Aproveitando-se desse fato, então, certas empresas conseguem monitorar o consumidor e saber quando ele está passando próximo à sua loja, enviando-lhe via celular, mensagens sobre suas promoções, sinal de que aquela pessoa está sendo vigiada em seu trajeto. Nesse contexto, os cadastros valem muito dinheiro em um mercado nebuloso, no qual, às vezes, os dados acabam em mãos de quadrilhas pertencentes ao crime organizado. Esse perigo é real e merece cuidados especiais. Todavia, mesmo que ele não existisse, o simples fato do consumidor perder sua privacidade e poder ser importunado pelas empresas que desejam lhe vender produtos ou serviços é realidade que desde logo precisa ser planejada para adequado equacionamento.

O futuro chega rápido e precisa ser pensado e planejado com considerável antecipação. Vale referir, por exemplo, que conforme noticiou a imprensa, o Ministério Público intentou ação no sentido de que o GPS não venha a ser item obrigatório nos veículos novos, forma de preservar incólume a privacidade do consumidor. O mesmo tipo de questionamento judicial aconteceu na União Européia por parte de associações de proteção aos direitos dos consumidores, quando as montadoras de automóveis manifestaram o interesse de incluir nos veículos novos, um chip que lhes permitiria saber as condições de funcionamento do veículo e entrar em contato com o consumidor para ele efetuar eventual reparo na concessionária mais próxima. O problema detectado foi que esse dispositivo permitiria a montadora vigiar os destinos dos veículos e através de seus avisos, condicionar a troca de peças e venda de serviços, naturalmente atendendo primordialmente ao interesse da empresa fornecedora.
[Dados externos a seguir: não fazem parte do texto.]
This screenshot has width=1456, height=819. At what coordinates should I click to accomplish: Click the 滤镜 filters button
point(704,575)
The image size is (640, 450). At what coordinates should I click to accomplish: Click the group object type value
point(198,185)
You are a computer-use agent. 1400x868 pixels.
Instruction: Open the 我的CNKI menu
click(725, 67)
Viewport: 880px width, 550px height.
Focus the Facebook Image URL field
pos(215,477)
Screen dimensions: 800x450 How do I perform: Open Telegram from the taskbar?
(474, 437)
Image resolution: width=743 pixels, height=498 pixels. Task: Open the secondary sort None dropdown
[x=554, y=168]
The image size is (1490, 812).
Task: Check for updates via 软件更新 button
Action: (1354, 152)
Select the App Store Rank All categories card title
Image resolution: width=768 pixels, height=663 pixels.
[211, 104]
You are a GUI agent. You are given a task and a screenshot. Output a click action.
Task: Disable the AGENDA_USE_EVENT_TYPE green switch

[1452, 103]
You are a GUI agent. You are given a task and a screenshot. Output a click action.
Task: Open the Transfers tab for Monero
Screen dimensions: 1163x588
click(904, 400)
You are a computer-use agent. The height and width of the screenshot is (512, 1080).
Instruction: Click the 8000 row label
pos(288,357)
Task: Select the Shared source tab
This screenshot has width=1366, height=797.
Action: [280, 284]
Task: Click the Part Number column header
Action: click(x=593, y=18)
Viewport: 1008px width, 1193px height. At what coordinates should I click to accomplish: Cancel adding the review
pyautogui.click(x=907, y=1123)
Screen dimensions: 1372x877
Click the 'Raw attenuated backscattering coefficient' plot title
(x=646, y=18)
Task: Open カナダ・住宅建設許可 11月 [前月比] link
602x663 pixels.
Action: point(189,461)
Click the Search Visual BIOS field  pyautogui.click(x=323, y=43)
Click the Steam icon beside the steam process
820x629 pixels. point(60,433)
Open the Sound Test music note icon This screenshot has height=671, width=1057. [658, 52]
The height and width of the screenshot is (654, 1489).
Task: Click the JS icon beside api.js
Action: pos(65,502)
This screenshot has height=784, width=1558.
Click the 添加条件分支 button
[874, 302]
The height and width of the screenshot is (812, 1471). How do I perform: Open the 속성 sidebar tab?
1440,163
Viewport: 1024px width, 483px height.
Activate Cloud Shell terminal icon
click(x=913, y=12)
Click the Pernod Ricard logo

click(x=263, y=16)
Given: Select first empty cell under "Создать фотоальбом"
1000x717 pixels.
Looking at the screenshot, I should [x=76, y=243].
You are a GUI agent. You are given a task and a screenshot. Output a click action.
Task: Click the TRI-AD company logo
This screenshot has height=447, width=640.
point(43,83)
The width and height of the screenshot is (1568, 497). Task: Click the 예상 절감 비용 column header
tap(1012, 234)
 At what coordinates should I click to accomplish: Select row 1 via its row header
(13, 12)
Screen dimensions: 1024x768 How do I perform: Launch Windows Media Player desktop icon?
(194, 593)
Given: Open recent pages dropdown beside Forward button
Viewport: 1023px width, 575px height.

Entretanto, a par dessas iniciativas pontuais, precisamos de legislação mais específica e contundente, estabelecendo como ilícito civil, a comercialização e/ou apropriação de cadastro que não seja autorizada pelo próprio consumidor (real ou potencial), bem como o monitoramento deste ou de seus hábitos, inclusive criminalizando as condutas mais agressivas e graves.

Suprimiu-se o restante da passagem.